- [Material provided]

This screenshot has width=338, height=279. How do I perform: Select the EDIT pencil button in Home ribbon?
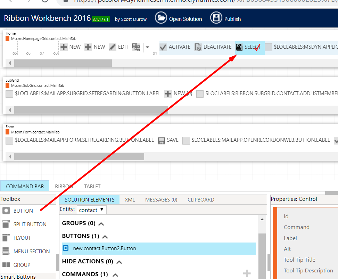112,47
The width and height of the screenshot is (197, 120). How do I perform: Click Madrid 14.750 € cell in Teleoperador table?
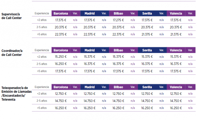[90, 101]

* * *

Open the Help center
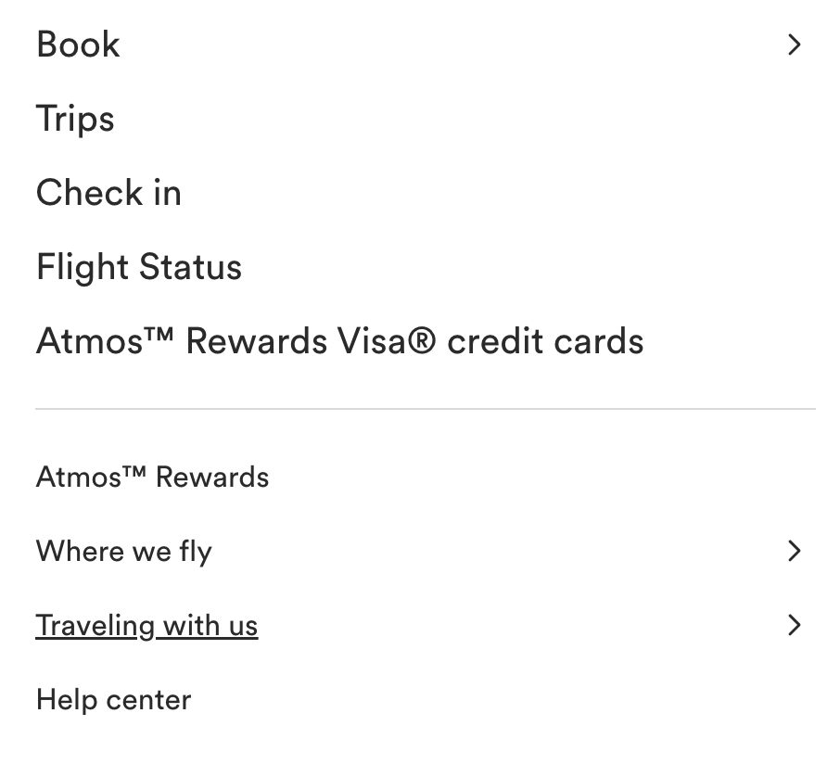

- [Aim]
Pick out every line in the records that contains the word "perform".

- [Written response]
This screenshot has width=338, height=279. How do I perform: Select the EDIT pencil button in Home ribbon?
The width and height of the screenshot is (197, 120). How do I perform: Click Madrid 14.750 € cell in Teleoperador table?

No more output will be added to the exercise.